>>
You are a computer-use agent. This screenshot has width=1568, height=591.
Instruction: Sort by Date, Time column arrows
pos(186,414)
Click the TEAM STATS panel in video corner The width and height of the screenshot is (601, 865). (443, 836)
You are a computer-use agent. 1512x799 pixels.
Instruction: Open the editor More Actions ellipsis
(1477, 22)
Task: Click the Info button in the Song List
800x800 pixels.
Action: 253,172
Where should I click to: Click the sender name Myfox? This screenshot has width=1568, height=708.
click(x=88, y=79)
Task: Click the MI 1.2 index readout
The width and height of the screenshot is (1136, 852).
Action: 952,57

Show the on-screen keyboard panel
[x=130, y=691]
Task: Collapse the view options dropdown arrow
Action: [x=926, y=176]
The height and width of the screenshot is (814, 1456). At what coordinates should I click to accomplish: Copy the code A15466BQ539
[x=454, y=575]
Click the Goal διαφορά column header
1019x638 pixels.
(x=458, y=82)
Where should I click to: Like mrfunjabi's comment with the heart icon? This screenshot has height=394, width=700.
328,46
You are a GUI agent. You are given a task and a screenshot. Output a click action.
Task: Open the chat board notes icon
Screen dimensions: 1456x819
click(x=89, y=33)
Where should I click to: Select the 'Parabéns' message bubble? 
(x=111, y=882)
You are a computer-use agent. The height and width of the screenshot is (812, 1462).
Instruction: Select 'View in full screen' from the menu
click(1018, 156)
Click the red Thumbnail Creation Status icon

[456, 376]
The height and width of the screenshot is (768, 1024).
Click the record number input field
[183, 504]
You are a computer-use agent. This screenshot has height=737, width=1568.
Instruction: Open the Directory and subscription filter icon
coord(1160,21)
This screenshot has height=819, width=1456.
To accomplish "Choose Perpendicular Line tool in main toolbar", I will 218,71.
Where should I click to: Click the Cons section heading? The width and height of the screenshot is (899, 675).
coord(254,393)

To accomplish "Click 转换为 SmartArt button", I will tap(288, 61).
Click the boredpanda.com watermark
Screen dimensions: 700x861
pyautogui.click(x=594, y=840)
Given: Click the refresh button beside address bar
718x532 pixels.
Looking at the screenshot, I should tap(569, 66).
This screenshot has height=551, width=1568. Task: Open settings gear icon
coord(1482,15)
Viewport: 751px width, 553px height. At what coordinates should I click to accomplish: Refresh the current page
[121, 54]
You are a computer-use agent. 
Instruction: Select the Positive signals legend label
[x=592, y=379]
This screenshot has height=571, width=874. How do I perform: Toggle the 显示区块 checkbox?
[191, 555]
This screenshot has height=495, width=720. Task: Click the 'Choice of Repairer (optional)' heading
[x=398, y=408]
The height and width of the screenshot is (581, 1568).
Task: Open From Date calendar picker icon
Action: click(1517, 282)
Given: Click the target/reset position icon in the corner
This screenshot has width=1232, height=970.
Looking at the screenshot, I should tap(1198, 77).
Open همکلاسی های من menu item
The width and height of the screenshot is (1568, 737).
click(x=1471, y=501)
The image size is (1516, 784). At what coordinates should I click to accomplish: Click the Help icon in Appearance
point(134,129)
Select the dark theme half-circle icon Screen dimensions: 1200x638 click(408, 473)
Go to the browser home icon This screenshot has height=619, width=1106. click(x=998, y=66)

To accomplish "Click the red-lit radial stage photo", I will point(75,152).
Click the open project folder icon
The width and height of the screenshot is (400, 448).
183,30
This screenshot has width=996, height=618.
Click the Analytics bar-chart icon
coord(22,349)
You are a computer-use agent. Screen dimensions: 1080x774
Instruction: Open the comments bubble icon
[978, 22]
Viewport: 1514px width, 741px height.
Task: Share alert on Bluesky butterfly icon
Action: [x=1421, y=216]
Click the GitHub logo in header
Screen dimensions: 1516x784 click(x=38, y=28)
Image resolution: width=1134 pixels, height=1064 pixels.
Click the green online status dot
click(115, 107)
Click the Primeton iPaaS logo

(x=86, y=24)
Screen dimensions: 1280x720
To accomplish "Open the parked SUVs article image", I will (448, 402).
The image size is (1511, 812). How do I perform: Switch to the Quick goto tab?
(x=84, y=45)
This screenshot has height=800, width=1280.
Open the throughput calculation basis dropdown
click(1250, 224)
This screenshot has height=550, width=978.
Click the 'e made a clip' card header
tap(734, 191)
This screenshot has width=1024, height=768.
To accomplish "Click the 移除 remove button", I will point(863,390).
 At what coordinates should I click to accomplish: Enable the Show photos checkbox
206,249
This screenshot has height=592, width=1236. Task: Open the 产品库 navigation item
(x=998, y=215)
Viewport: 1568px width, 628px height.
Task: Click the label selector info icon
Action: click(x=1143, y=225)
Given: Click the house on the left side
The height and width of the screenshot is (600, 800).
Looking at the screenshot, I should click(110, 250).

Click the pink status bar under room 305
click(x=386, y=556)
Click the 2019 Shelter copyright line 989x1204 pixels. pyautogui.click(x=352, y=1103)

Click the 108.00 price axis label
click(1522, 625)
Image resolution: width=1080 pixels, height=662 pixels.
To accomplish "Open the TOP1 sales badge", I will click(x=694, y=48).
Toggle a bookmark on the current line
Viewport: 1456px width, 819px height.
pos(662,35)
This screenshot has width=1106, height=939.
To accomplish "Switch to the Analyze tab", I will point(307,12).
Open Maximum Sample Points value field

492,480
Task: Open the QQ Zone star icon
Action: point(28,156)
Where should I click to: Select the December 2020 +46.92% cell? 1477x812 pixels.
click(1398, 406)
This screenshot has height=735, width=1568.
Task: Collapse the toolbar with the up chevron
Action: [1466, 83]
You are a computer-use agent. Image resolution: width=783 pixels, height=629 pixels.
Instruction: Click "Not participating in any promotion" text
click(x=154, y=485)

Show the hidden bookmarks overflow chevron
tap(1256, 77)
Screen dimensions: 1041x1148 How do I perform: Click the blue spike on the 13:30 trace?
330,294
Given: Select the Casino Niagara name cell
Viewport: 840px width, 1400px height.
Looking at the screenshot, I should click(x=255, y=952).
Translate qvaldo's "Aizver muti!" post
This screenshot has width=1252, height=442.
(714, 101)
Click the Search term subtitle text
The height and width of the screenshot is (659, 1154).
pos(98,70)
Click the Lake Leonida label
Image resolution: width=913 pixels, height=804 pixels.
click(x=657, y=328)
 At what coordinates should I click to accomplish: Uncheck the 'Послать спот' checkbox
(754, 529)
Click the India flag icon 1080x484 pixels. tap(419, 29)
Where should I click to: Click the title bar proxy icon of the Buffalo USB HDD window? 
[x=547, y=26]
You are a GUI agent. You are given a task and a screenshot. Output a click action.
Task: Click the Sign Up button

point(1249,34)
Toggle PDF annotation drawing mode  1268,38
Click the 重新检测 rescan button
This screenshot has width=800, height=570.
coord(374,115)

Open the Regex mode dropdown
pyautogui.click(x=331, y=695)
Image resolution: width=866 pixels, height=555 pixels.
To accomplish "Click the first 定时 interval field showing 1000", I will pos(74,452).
<<
**EXERCISE GOAL**
Please recast the rows above, from the first line through the line containing "(x=458, y=82)", as a JSON list of strings with one string per line and blank lines left out.

**WRITTEN REPLY**
[
  "You are a computer-use agent. This screenshot has width=1568, height=591.",
  "Instruction: Sort by Date, Time column arrows",
  "pos(186,414)",
  "Click the TEAM STATS panel in video corner The width and height of the screenshot is (601, 865). (443, 836)",
  "You are a computer-use agent. 1512x799 pixels.",
  "Instruction: Open the editor More Actions ellipsis",
  "(1477, 22)",
  "Task: Click the Info button in the Song List",
  "800x800 pixels.",
  "Action: 253,172",
  "Where should I click to: Click the sender name Myfox? This screenshot has width=1568, height=708.",
  "click(x=88, y=79)",
  "Task: Click the MI 1.2 index readout",
  "The width and height of the screenshot is (1136, 852).",
  "Action: 952,57",
  "Show the on-screen keyboard panel",
  "[x=130, y=691]",
  "Task: Collapse the view options dropdown arrow",
  "Action: [x=926, y=176]",
  "The height and width of the screenshot is (814, 1456). At what coordinates should I click to accomplish: Copy the code A15466BQ539",
  "[x=454, y=575]",
  "Click the Goal διαφορά column header",
  "1019x638 pixels.",
  "(x=458, y=82)"
]